EXTRACTED ENTRIES section start
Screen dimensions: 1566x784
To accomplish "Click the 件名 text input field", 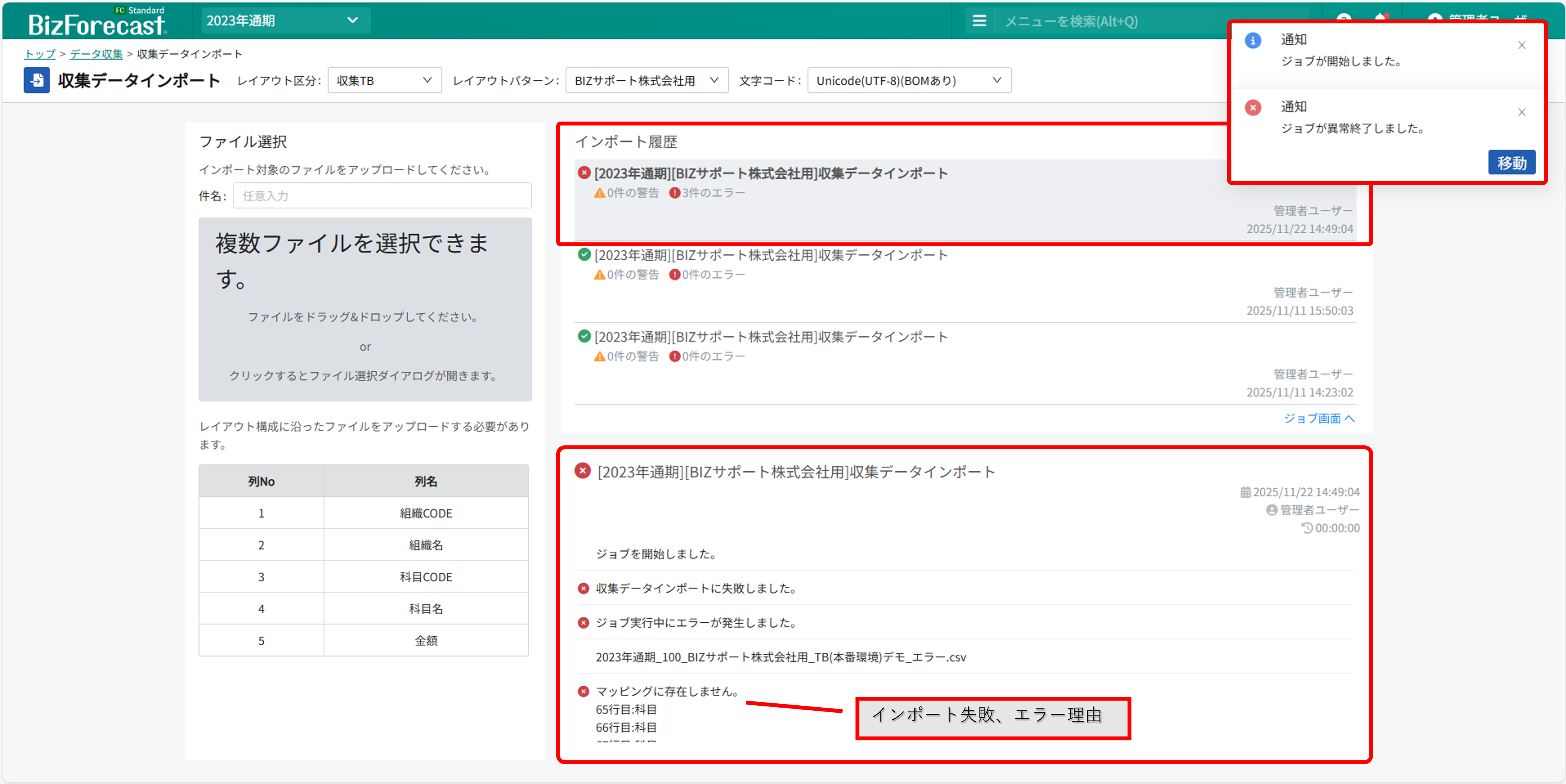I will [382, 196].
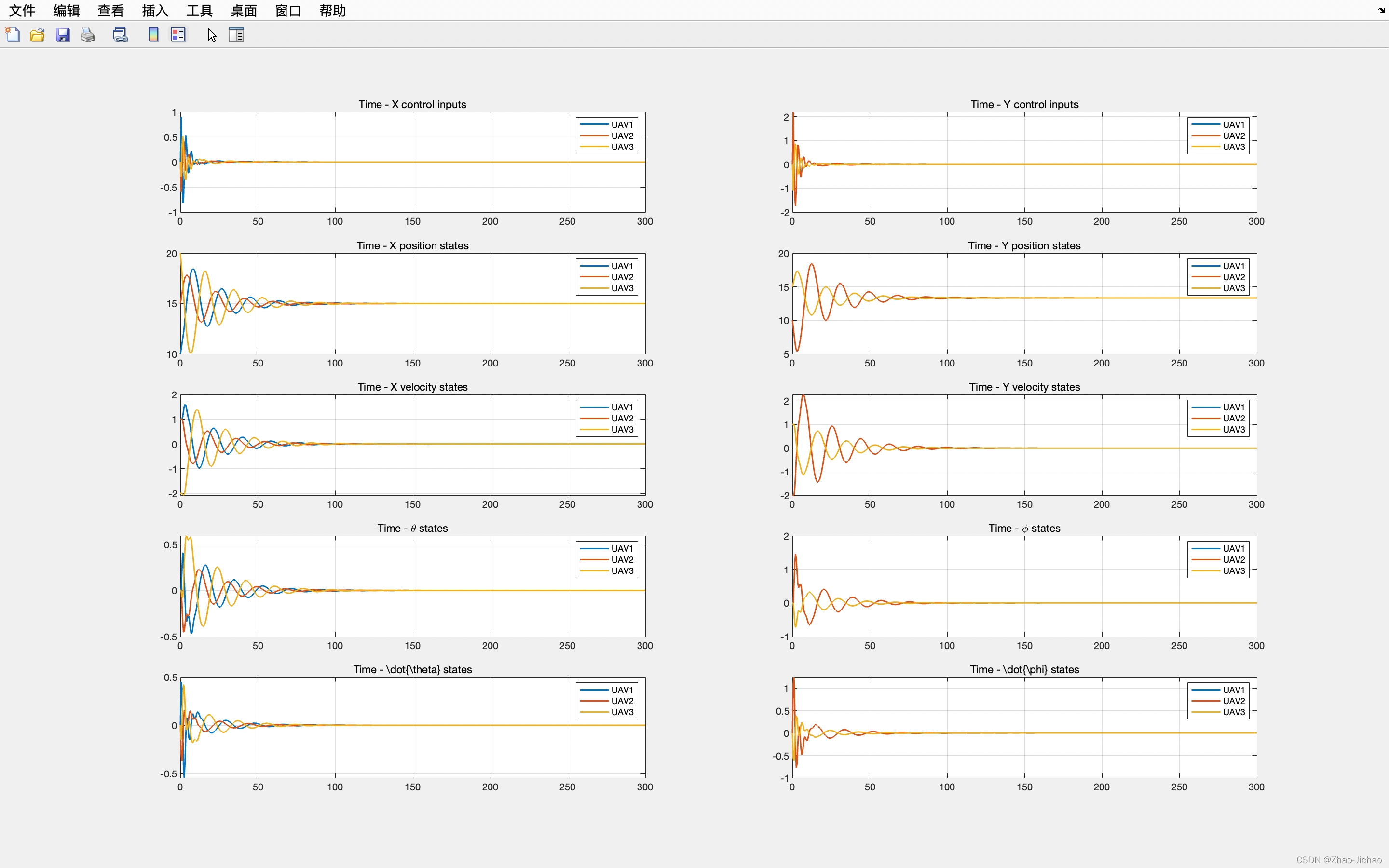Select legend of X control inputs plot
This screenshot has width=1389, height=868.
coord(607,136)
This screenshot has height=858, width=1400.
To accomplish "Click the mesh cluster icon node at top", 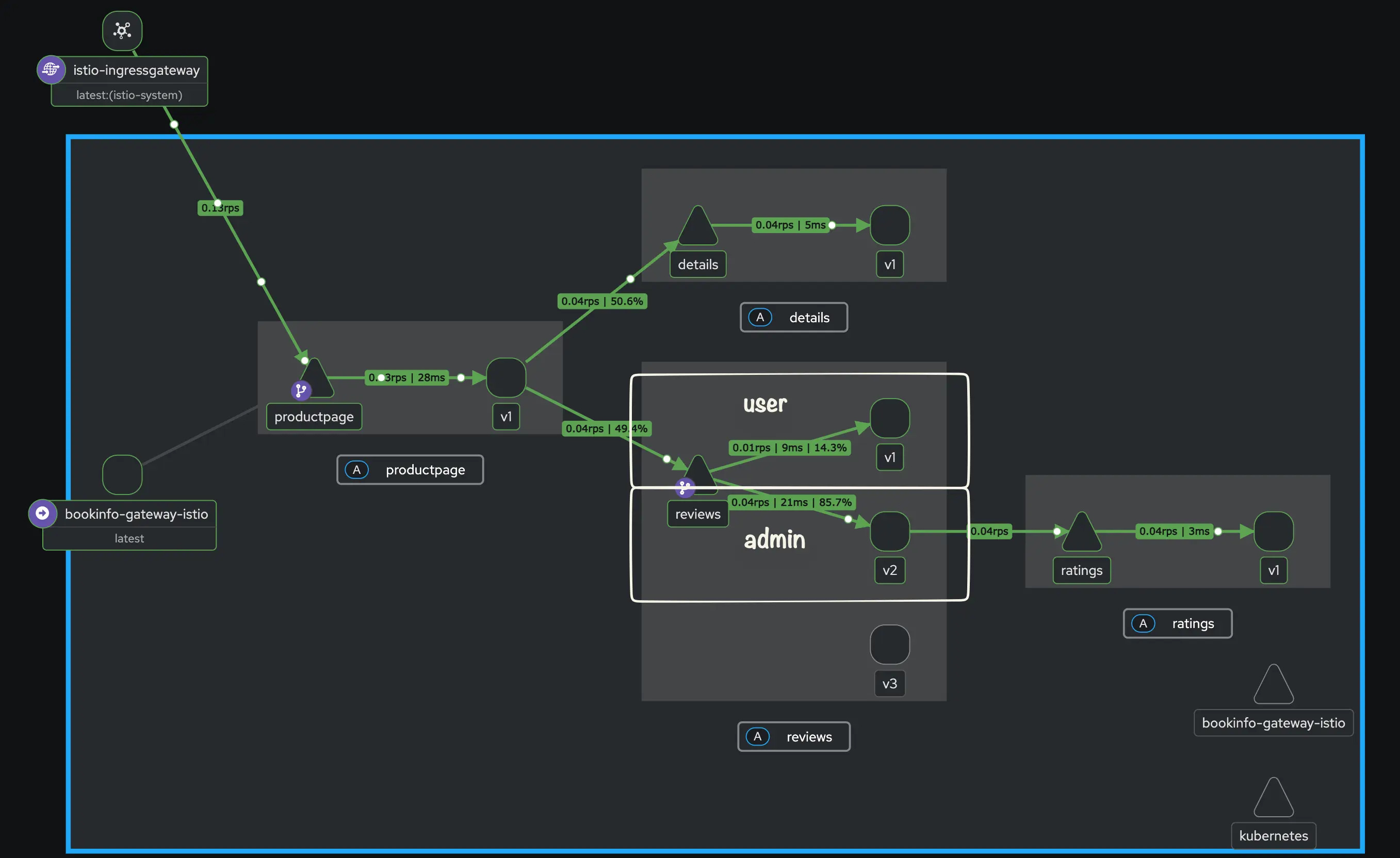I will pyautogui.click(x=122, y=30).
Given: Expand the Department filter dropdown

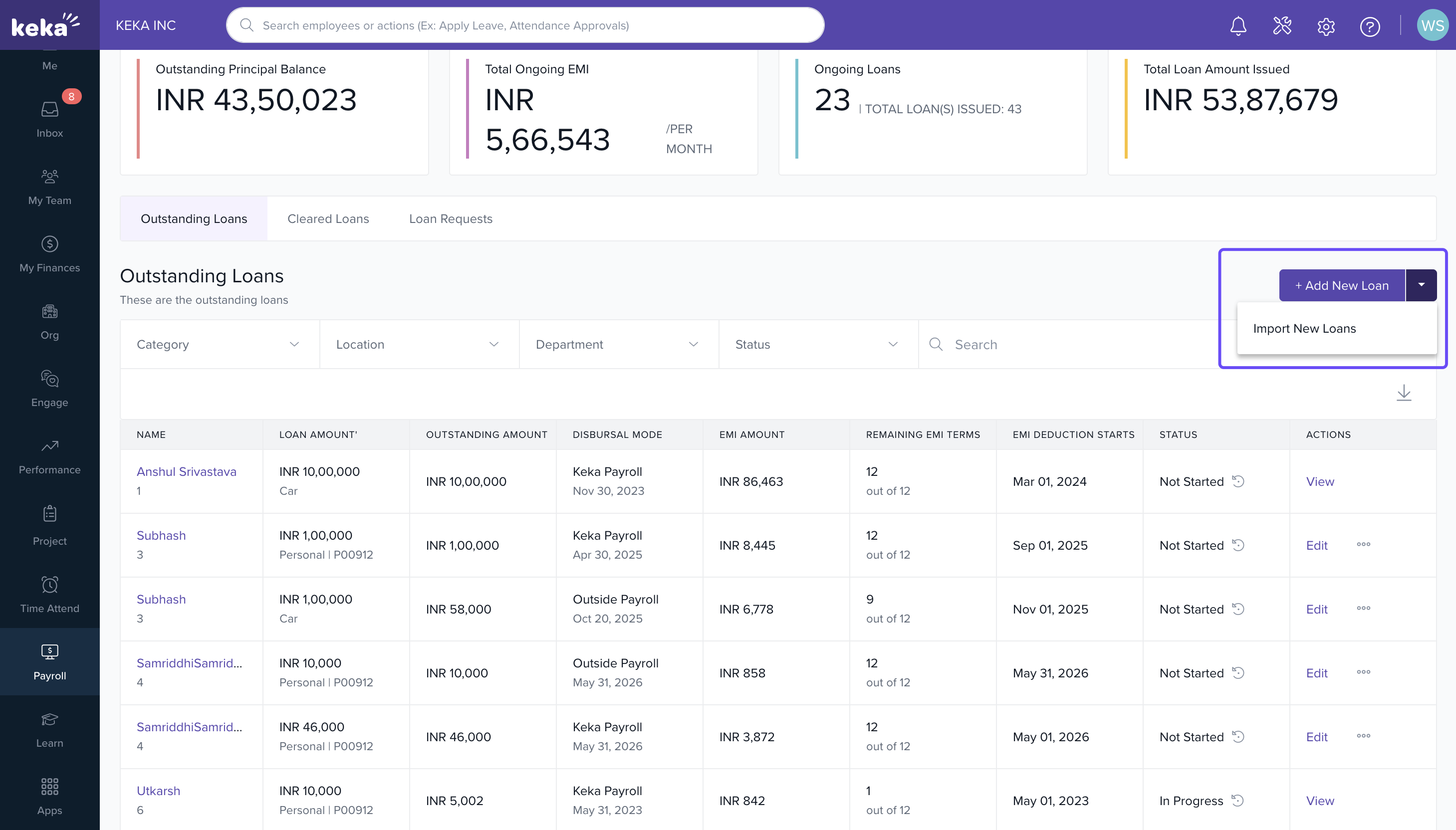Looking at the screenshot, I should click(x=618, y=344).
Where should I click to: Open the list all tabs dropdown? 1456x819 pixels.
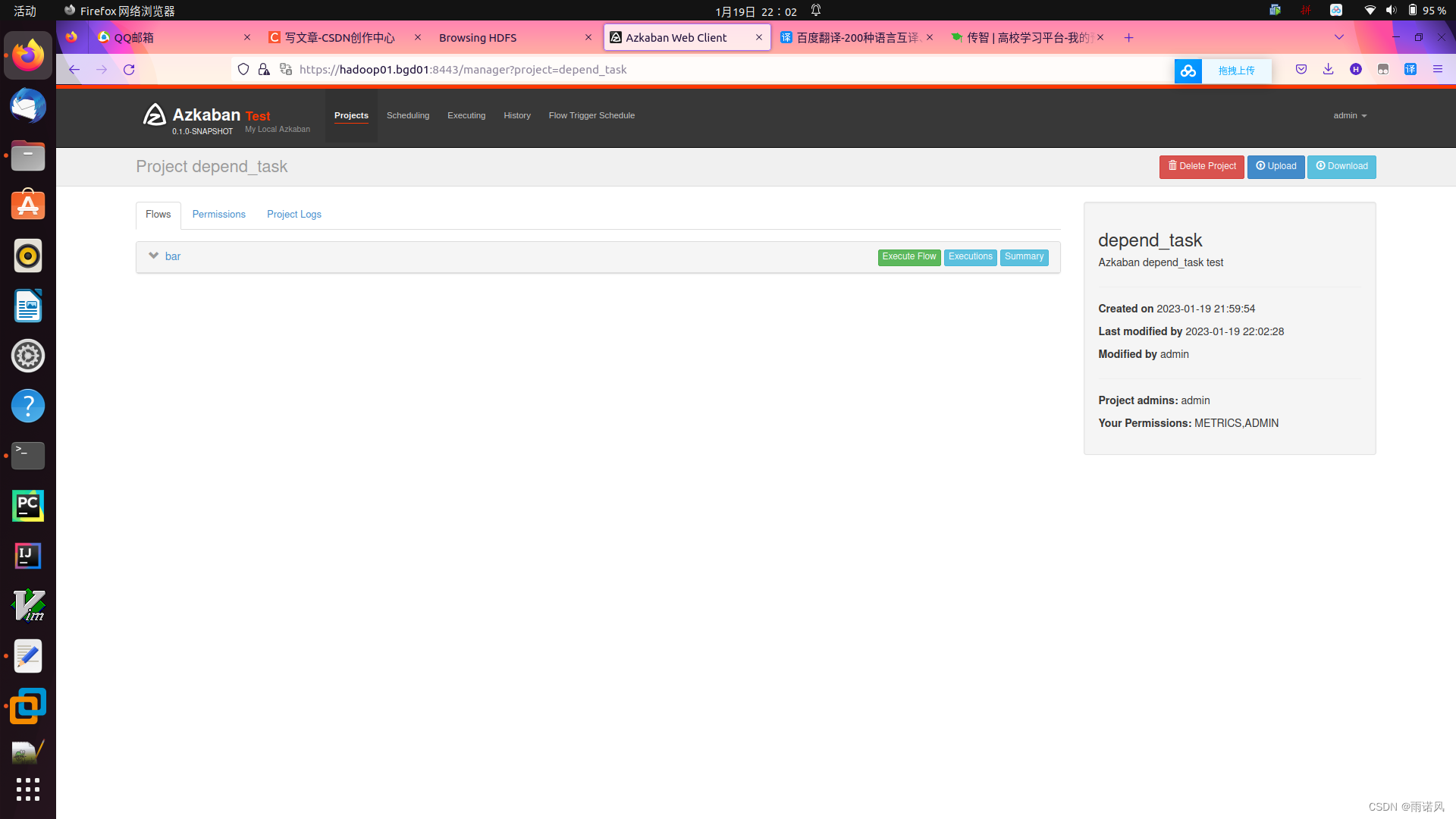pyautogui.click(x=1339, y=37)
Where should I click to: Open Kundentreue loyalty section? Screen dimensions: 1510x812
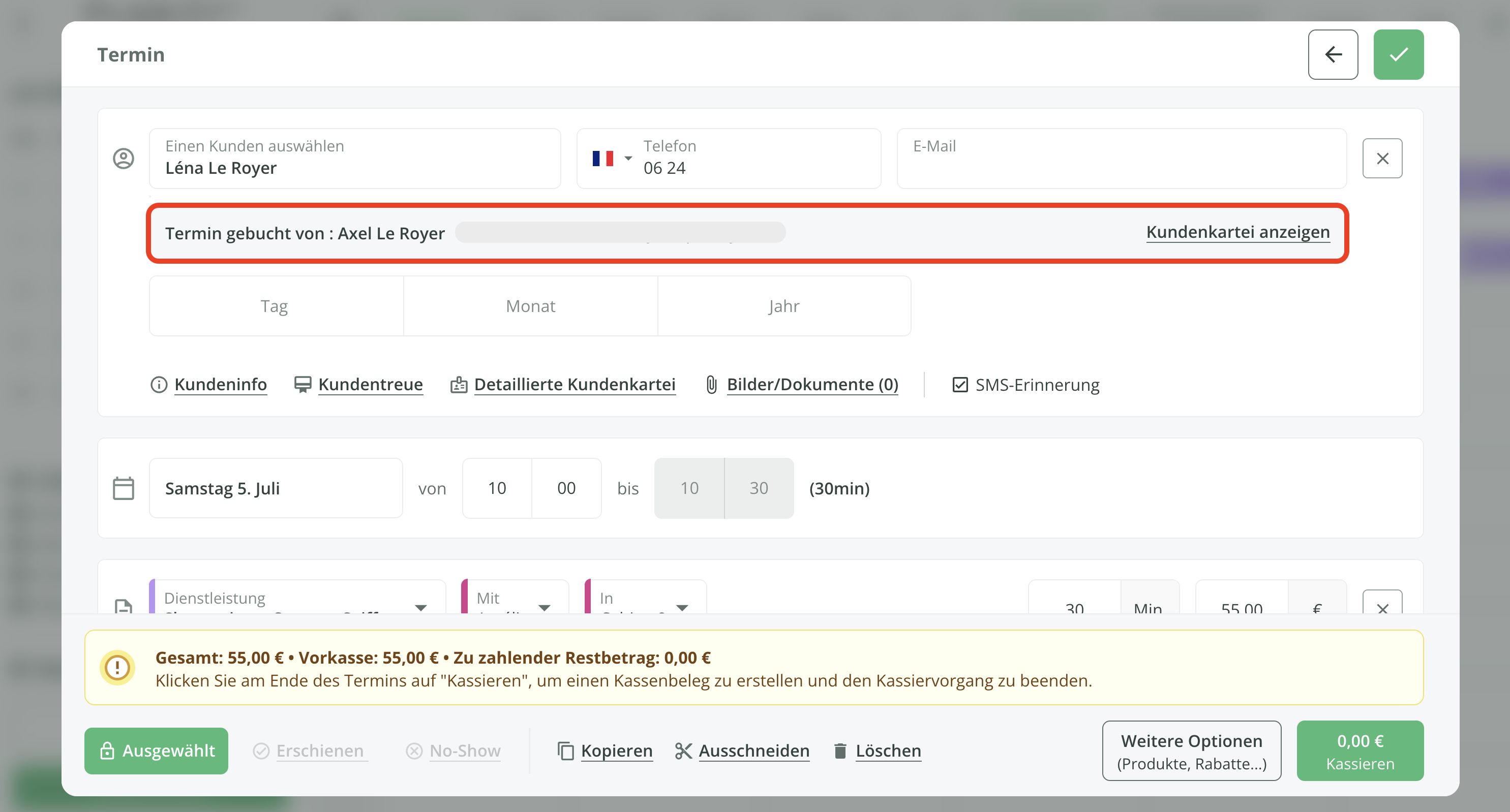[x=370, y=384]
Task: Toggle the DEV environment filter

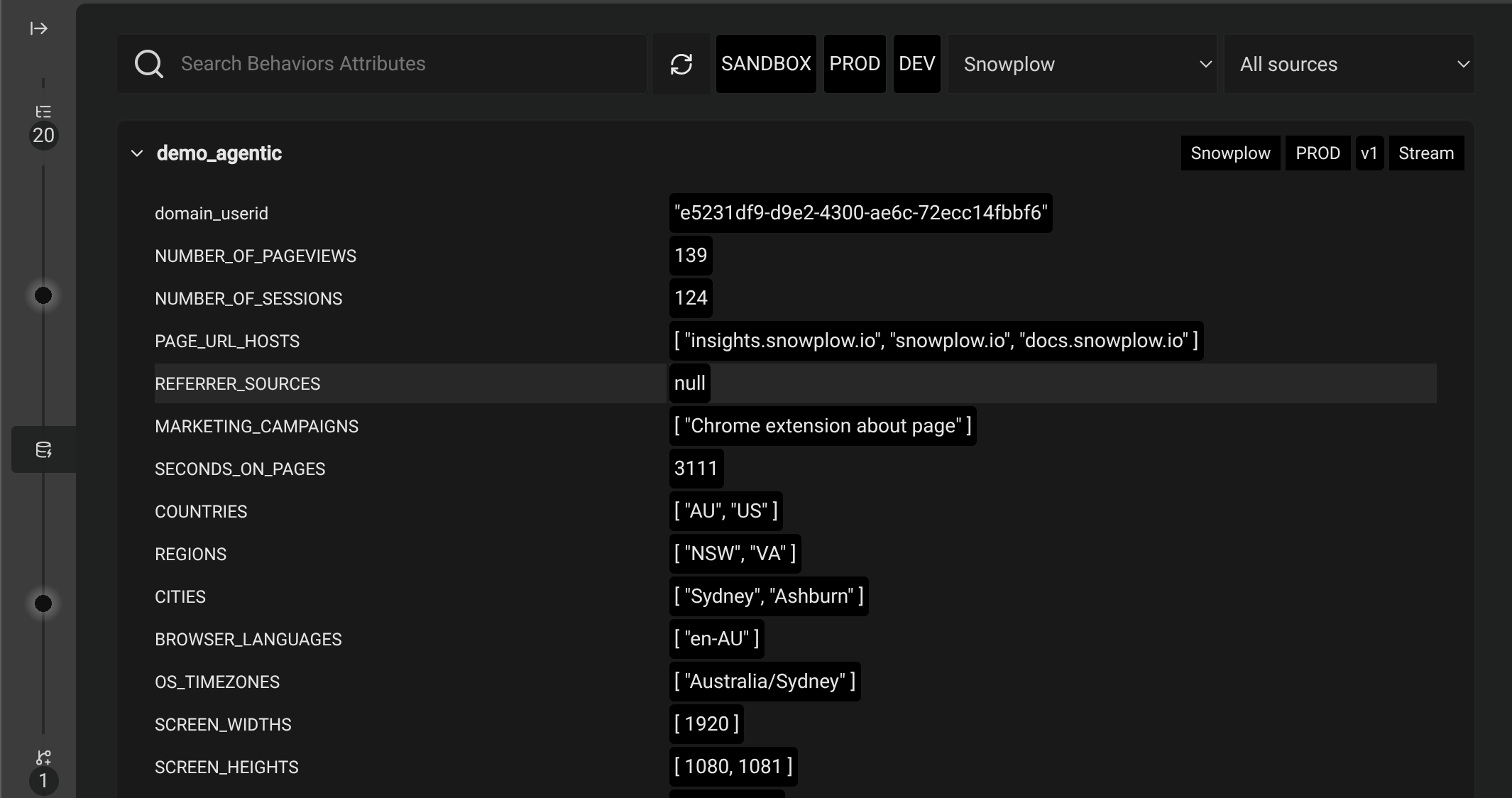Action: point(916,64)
EXTRACTED ENTRIES section end
> [ASSIGNMENT]
Restate word for word the lines starting at the one that contains "Where should I click to: Open Kundentreue" and ending at the last line of the data. Skip every picture.

> [REPLY TO THE EXERCISE]
Where should I click to: Open Kundentreue loyalty section? Screen dimensions: 1510x812
[x=370, y=384]
Task: Toggle the DEV environment filter

Action: point(916,64)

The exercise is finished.